Our aim is to create an digital atlas using high resolution images produced by a 16.4 T MRI scanner, complemented by histological data. A higher grade of
segmentation, for example 45 structures in the cerebellum and 35 in the hippocampus, will enable the researcher to compare normal mouse brain anatomy to
pathological anatomical changes in models of disease.
3141. Developmental Changes in the Shape of Hippocampus in Children Aged from 6 to 9 Years Old
Muqing Lin 1 , Lutfi Tugan Muftuler 1 , Ke Nie 1 , Kevin Head 1 , Claudia Buss 2 , Elysia Poggi Davis 2 , Curt A.

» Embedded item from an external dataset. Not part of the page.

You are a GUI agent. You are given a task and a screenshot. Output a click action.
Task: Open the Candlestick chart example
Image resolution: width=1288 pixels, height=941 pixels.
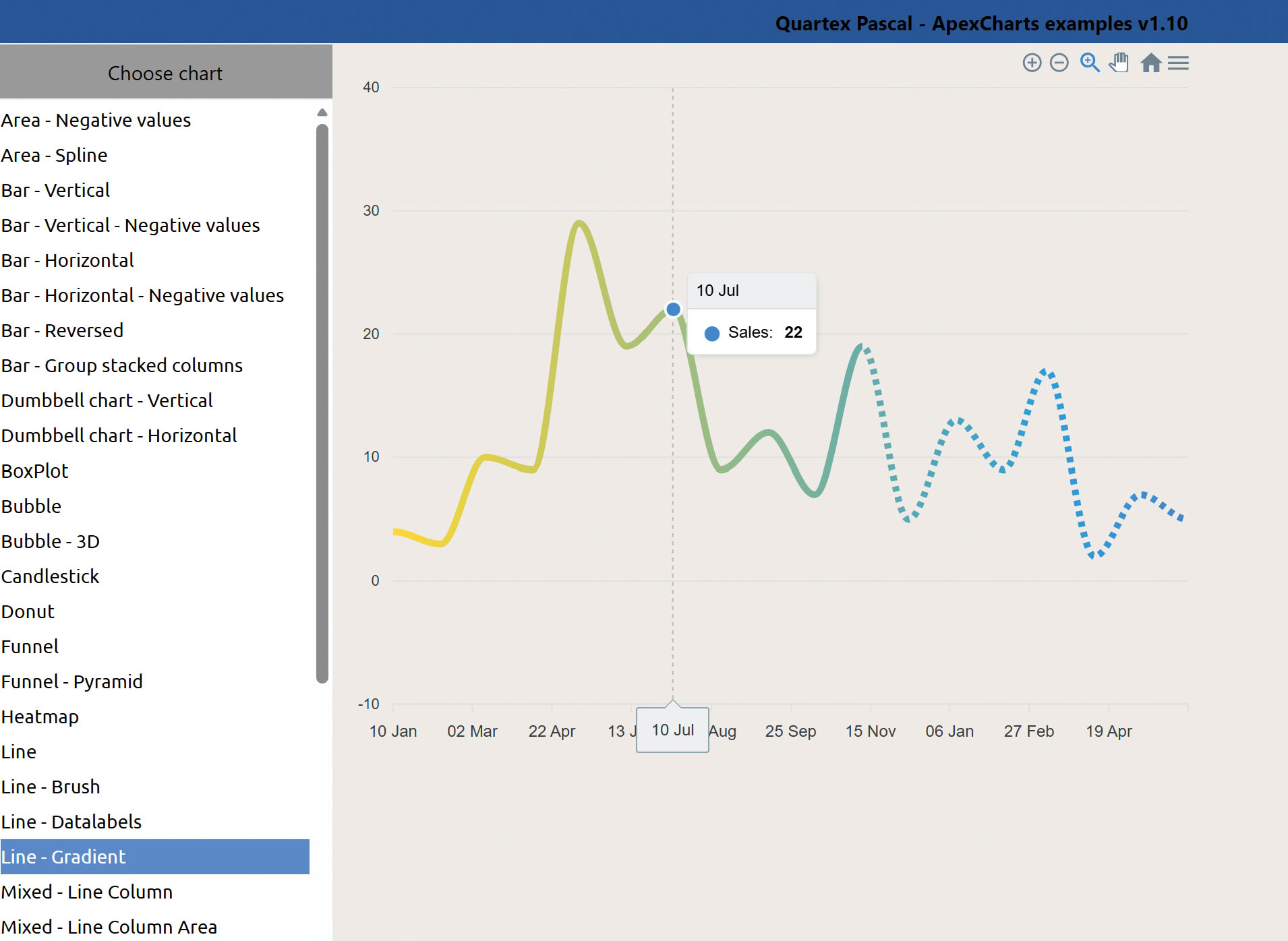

Sandman 2 , Orhan Nalcioglu 1 , Min-Ying Lydia Su 1
1 Tu & Yuen Center for Functional Onco-Imaging, University of California, Irvine, Irvine, CA, United States; 2 Department of
Psychiatry and Human Behavior, University of California, Irvine, Irvine, CA, United States
The shape analysis of hippocampus was commonly applied to evaluate the progression of atrophy pattern in elderly patients, and in this study it was applied
to evaluate the changes in developmental brain in 48 children. The distance from the hippocampal surface to the central line was mapped to a 2D grid for
statistical analysis. The Permutation and t-test was applied to compare two age groups (6-7 vs. 8-9 y/o), and the regression analysis with age was also
performed. Significant differences were found in small areas of CA1 and subiculum; however, overall there is not a strong age dependence.